Моя диссертация «Макс Касл: голливудские годы (1925–1941)» представляла собой весьма квалифицированное исследование по всем фильмам моей касловской коллекции, исключая «Иуду». Однажды вечером я вручил Клер экземпляр диссертации в подарочном переплете, причем выказал больше торжественности и почтения, чем по отношению к научному руководителю. Она той ночью взяла его с собой в кровать и, к моему удивлению, прочла от корки до корки. Я не мог понять, почему Клер это делает, ведь она работала над этим томом вместе со мной, глава за главой, страница за страницей. Я лежал рядом с ней, ловя хоть какие-нибудь знаки одобрения, может быть, даже похвалы за то, что я придал ее мыслям ту рельефность, тот блеск, которых они заслуживали. Ее лицо оставалось неподвижной маской, лишь временами оно зловеще омрачалось. Закончив чтение, она положила том на простыни и медленно, до самого фильтра, выкурила свою сигарету. Ее глаза смотрели куда-то вдаль. Я не осмелился тревожить такой взгляд вопросами.

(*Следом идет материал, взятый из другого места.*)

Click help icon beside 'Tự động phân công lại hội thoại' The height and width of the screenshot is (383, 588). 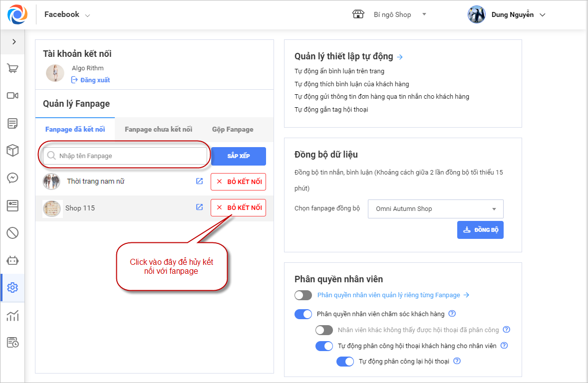point(457,362)
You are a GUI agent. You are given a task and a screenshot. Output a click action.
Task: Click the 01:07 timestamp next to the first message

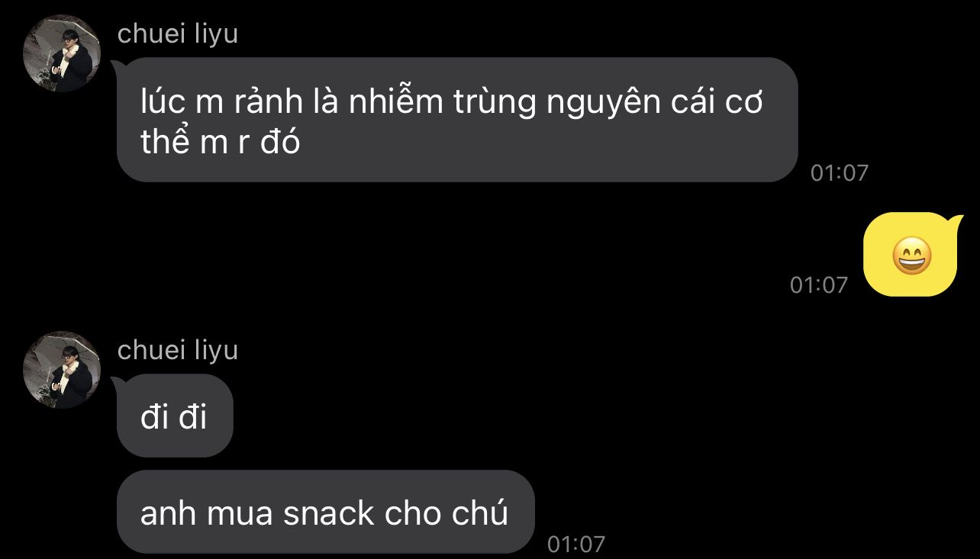coord(840,173)
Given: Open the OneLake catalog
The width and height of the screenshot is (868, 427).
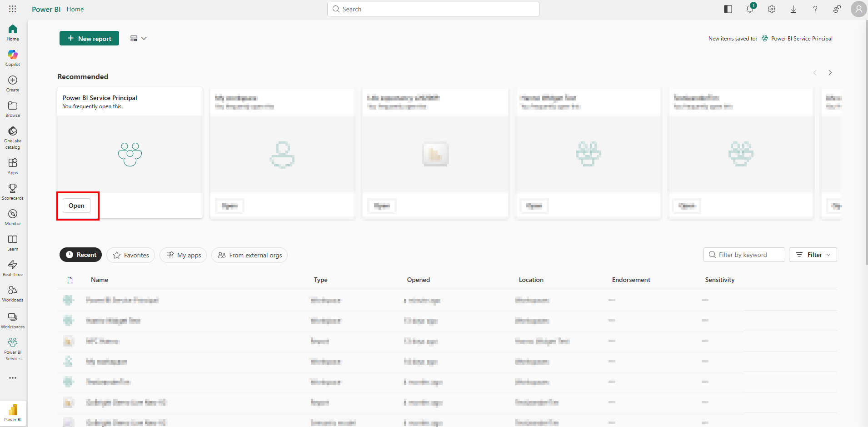Looking at the screenshot, I should click(13, 137).
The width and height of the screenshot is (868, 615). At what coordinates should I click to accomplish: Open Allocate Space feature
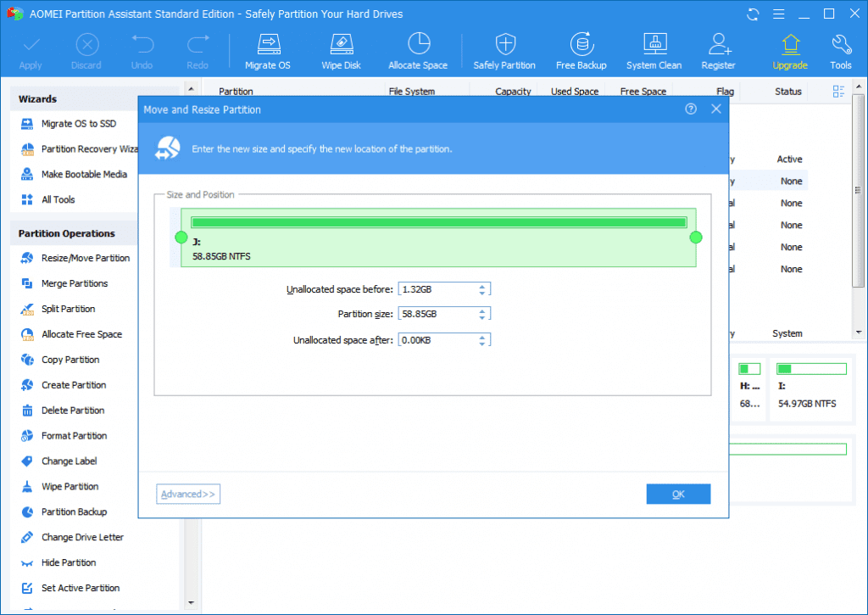(418, 50)

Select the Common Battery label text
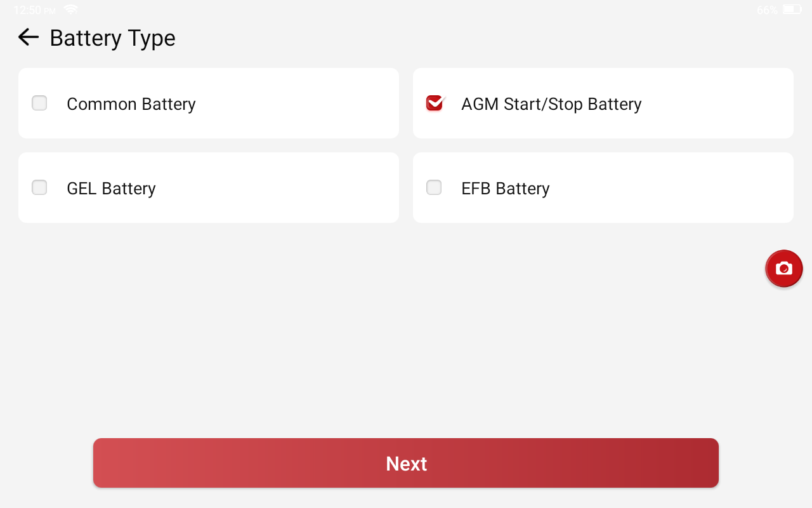click(x=131, y=104)
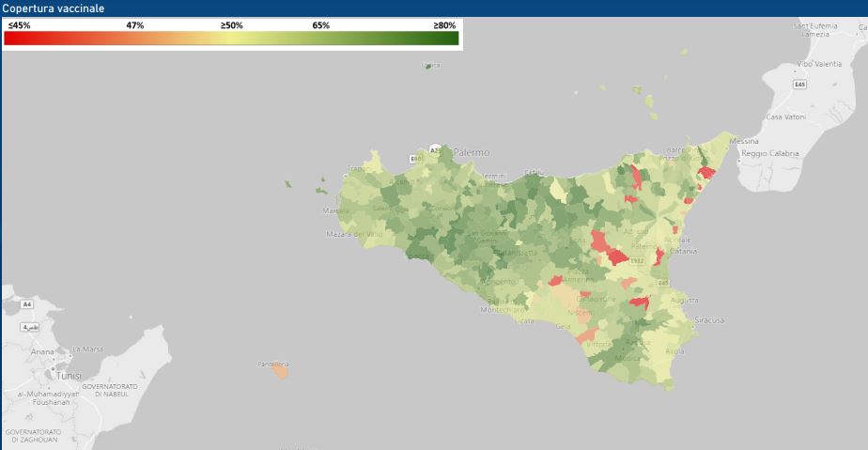Image resolution: width=868 pixels, height=450 pixels.
Task: Click the A4 highway shield in Tunisia
Action: tap(27, 304)
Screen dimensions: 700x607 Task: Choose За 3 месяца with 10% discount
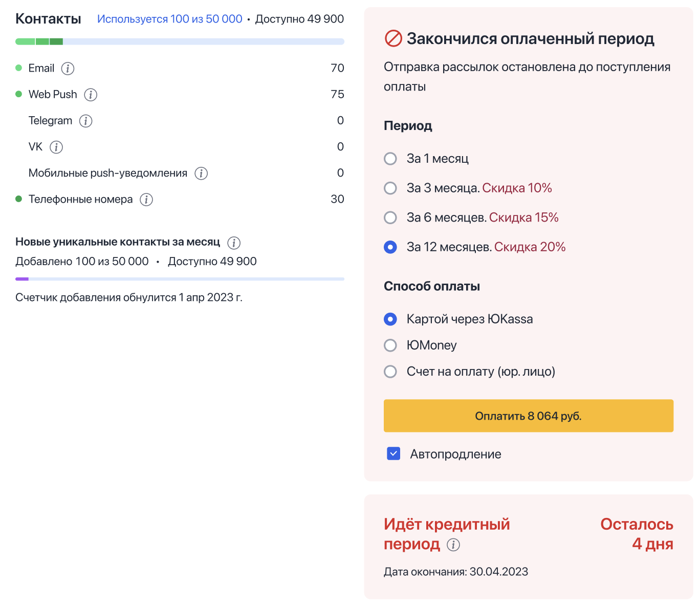(390, 188)

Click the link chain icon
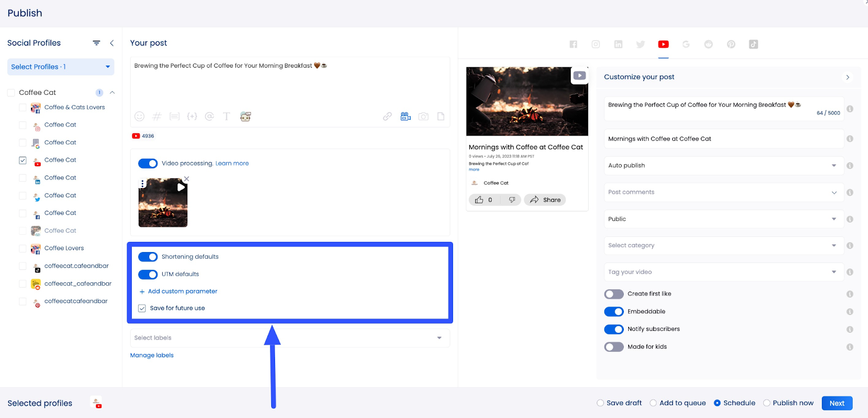click(x=387, y=117)
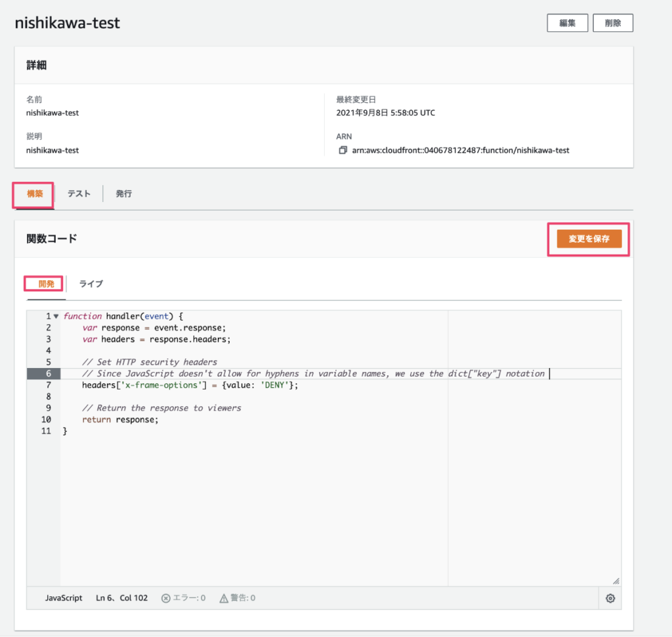Open the 発行 tab
Screen dimensions: 672x637
tap(123, 194)
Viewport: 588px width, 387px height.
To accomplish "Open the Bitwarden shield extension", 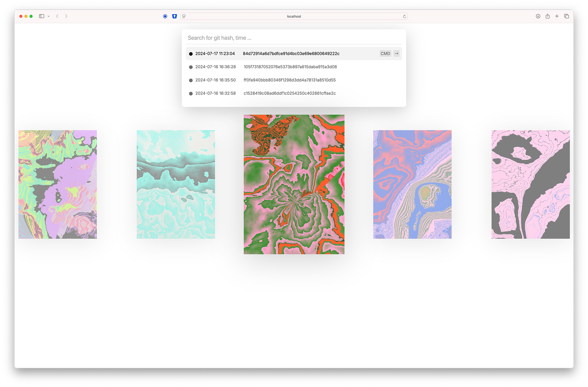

Так продолжалось довольно долго. Потом я заметил слезу в уголке ее глаза, но выражение лица оставалось непроницаемым. Наконец она повернулась ко мне. Она потянула вниз ночную рубашку – обнажилась ее пышная левая грудь. Клер сознательно предлагала мне ее, направляя в сторону моих губ. Приглашение было знакомым. Я придвинулся к ней, уже ощущая вкус ее соска, но не успели мои губы коснуться его, как она спрятала грудь и я остался ни с чем.
– Вот и все, малыш, – отрубила она. В ее голосе слышалась какая-то уничижительная окончательность, – Можешь считать, что твой грудной возраст кончился.
Сказав это, она приказала мне убираться из спальни на кушетку в гостиной. Я в недоумении уселся перед ее закрытой дверью, пытаясь понять, в чем перед ней провинился. Прошло несколько минут, дверь спальни распахнулась, на пороге показалась Клер. Она швырнула мою диссертацию на пол.
– И забери с собой этот беззастенчивый плагиат! – крикнула она.
Дверь хлопнула. Она не открывалась в течение всей ночи. Мне и без всяких слов было понятно, что больше этот порог в качестве любовника Клер я не пересеку.
На следующее утро мне было приказано упаковать свои вещички и убираться – это было сделано тоном, каким выпроваживают из гостиницы издержавшегося постояльца.